The struggle behind the resignation
Friday 5th March 2010, 4:21PM GMT.
ANYONE reading extracts from the letter of resignation put forward by the former chairman of the GTA University Centre is entitled to ask: what on earth is going on?
His account of what appears to have been a particularly bruising encounter is clear, precise and unemotional.
It also suggests that the reception he and the GTA chief executive received at the hands of the training agency’s trustees was ‘unnecessarily belligerent’, ‘inappropriately hostile’ and at times ‘humiliating’.
If his account is correct – and two of the higher profile trustees involved in the meeting did not dispute it when approached for comment – then islanders might conclude that some of the behaviours displayed were inappropriate, particularly since all those involved are supposed to be working together for the benefit of upskilling Guernsey’s workforce.
Perhaps the real question is why the Commerce and Employment minister and the director general of the Financial Services Commission chose to get involved in the first place.
Yes, they are both directors of the GTA. They are also trustees and they are also key to the agency’s most significant sources of funding.
So who were they actually representing when having a discussion that led to the resignation of a man who has worked selflessly for the GTA?
Islanders and the thousands of them who use the centre should be under no illusion. This is a power struggle for control of the GTA University Centre which, as an independent partnership with government and industry, has done so much to help its students acquire new skills and qualifications.
Yes, it needs to change just as times and its funding model change.

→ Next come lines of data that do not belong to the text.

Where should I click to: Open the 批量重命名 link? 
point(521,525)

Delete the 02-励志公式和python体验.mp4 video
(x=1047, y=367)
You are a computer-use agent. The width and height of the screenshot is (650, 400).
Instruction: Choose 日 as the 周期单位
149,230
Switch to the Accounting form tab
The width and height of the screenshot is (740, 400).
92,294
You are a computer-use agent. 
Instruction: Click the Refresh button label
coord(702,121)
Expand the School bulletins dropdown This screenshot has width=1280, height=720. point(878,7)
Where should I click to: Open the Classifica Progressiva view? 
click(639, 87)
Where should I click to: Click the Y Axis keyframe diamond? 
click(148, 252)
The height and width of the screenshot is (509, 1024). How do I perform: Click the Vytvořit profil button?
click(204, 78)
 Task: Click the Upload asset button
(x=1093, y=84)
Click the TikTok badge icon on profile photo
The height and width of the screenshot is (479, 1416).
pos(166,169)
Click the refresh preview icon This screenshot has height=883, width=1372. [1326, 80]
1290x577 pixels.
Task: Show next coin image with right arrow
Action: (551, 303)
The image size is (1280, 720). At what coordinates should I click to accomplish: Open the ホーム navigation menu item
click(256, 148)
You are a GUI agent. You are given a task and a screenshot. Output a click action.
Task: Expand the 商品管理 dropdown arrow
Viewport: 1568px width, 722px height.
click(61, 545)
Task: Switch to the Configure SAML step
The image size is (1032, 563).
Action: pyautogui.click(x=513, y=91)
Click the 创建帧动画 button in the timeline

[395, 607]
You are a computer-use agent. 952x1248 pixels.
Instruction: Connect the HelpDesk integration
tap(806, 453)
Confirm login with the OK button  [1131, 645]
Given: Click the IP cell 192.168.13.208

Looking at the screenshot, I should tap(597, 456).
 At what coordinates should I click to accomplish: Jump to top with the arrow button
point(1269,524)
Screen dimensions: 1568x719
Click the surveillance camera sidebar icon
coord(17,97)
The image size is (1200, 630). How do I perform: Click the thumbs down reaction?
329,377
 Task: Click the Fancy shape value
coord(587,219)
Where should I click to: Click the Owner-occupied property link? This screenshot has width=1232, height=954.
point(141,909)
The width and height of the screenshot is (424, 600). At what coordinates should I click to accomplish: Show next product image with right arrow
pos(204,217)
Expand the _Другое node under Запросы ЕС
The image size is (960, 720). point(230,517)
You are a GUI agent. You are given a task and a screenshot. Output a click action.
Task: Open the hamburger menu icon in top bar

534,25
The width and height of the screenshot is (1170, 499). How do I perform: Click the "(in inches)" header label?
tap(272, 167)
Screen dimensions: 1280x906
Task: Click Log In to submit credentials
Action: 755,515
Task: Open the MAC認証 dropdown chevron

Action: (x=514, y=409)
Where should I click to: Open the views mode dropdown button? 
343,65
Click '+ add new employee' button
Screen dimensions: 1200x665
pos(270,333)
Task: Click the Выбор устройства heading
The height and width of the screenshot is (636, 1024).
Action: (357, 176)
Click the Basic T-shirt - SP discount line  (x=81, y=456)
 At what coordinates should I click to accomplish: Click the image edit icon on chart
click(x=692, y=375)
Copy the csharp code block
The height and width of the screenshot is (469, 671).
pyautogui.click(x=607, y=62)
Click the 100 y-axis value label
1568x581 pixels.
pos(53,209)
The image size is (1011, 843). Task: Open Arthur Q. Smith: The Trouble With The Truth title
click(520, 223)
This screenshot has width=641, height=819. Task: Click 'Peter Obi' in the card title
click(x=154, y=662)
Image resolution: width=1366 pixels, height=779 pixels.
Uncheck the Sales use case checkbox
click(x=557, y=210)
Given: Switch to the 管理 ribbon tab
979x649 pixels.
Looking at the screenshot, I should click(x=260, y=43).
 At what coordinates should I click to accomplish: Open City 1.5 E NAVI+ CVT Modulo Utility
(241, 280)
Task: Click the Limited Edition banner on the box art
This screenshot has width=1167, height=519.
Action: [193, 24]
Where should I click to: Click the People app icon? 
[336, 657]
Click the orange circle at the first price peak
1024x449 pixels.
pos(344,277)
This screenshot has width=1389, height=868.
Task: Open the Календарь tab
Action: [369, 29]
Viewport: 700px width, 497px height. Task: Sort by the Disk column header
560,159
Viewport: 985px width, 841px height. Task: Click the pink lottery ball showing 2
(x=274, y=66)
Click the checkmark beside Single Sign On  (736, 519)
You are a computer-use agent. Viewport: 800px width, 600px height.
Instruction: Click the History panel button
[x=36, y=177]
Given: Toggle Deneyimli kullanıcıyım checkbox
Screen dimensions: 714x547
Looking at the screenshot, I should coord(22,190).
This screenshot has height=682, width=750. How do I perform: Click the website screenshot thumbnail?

But the controlling board is made up of those who largely fund it and, more importantly, decide what courses it provides on the basis of need.
If they are happy with what the GTA does, what so concerns the trustees?
Again, the conclusion islanders will draw is that the university centre isn’t sufficiently subservient to government and that two public figures who hold the purse strings demand to call the shots.
Will the other independent board members stand up to that? If they don’t, it will spell the end for what has been called a jewel in Guernsey’s crown.